# Data listing start
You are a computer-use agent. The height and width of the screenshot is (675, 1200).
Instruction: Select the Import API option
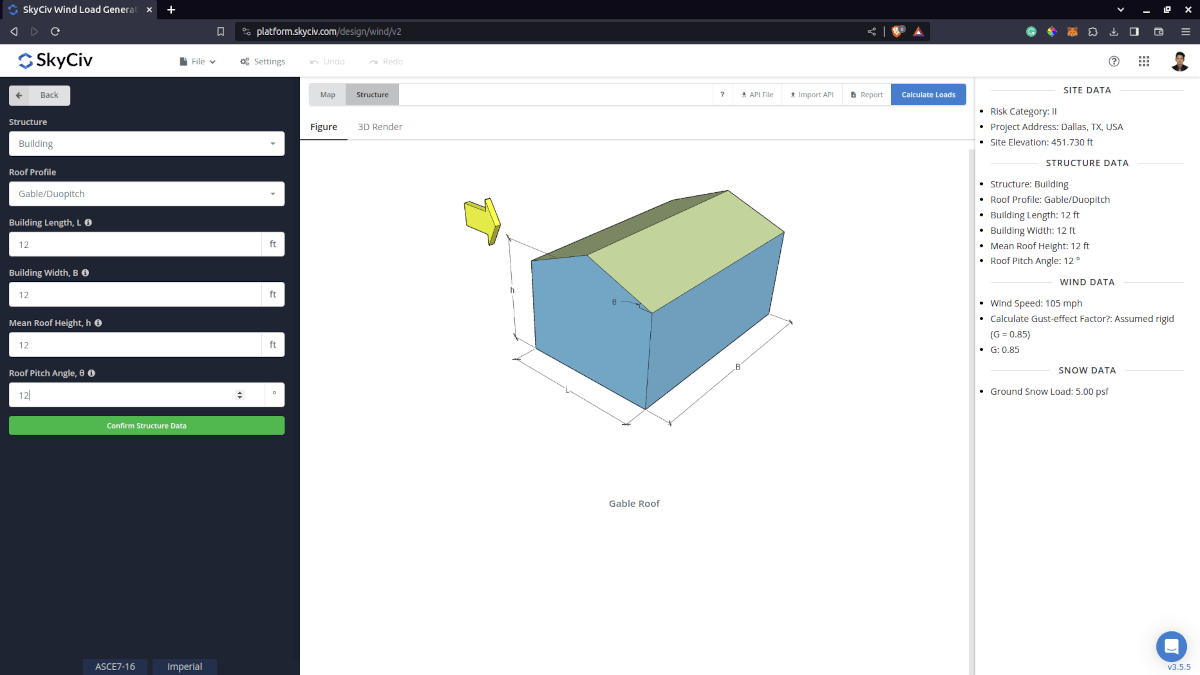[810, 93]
# Data listing end
# Data listing start
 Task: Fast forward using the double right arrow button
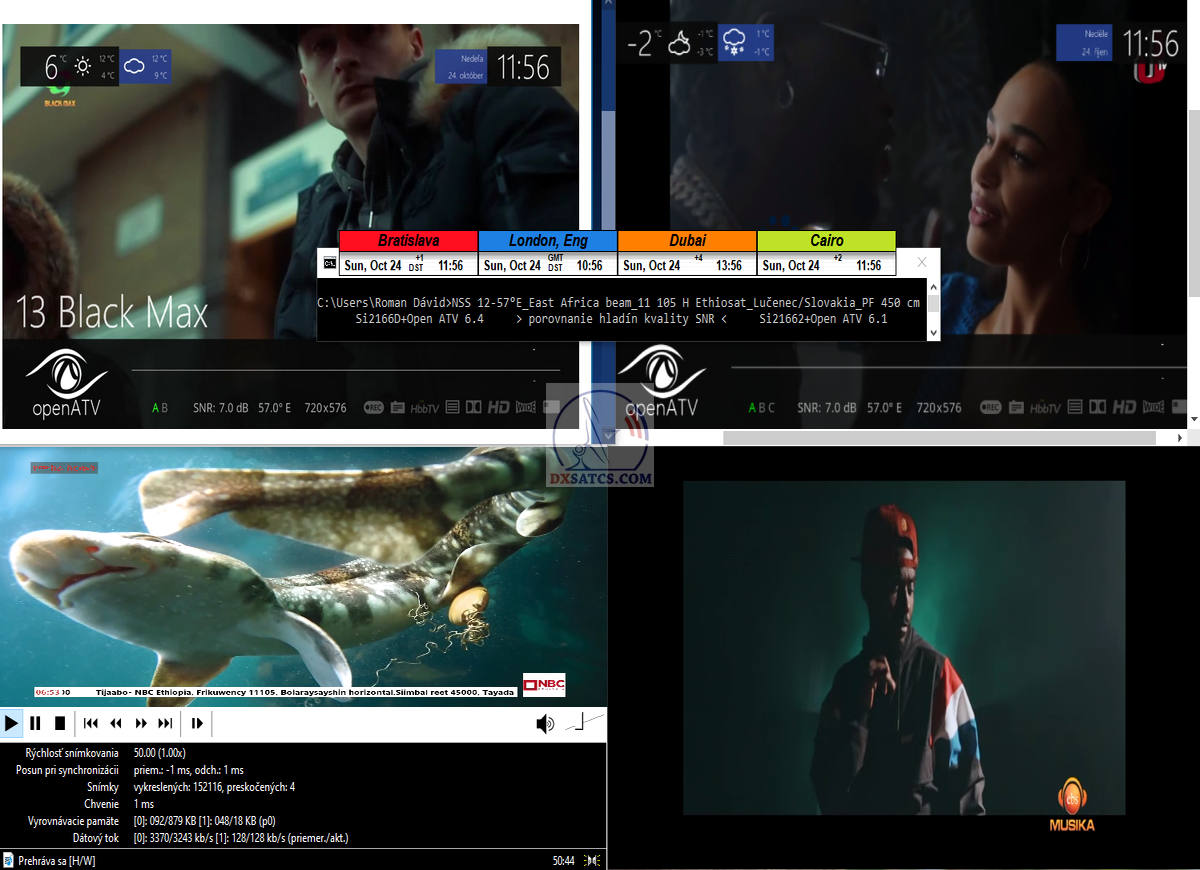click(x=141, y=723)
# Data listing end
# Data listing start
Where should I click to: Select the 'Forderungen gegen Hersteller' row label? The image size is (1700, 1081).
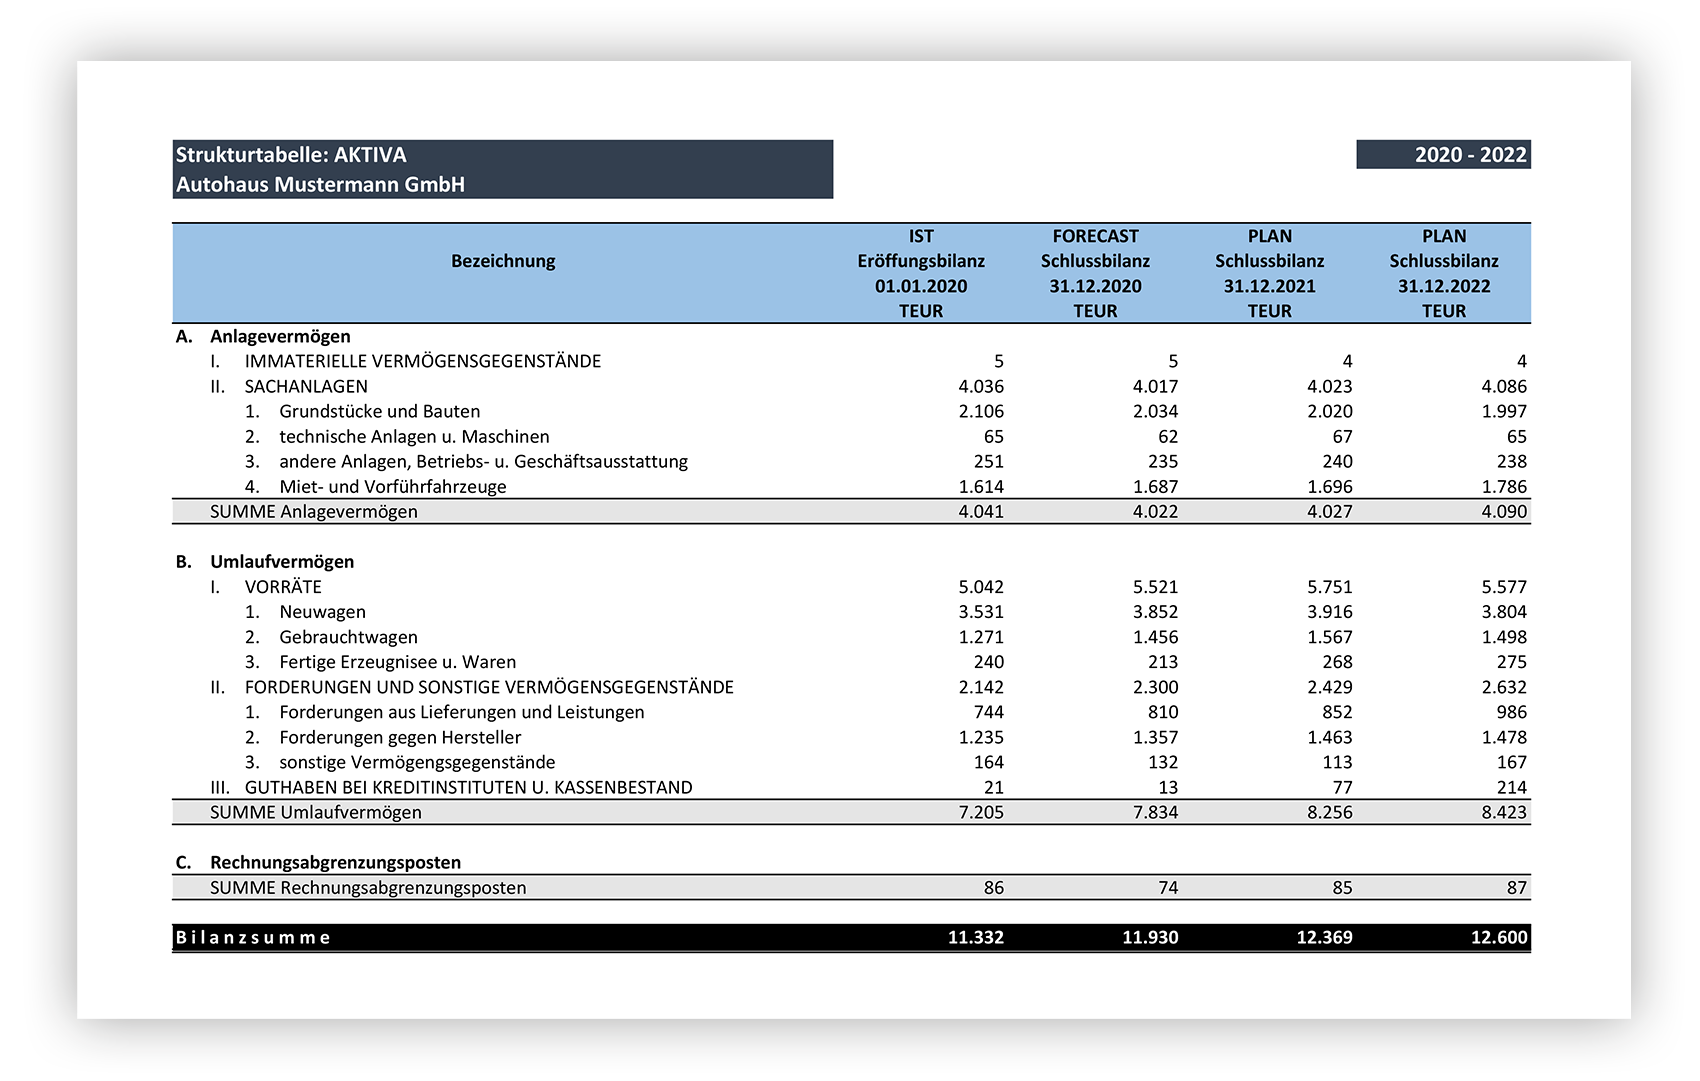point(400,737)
# Data listing end
### Exercise objective:
Tally the lines in the rows above that contain the word "Select", and reply with that number alone.

### Written response:
2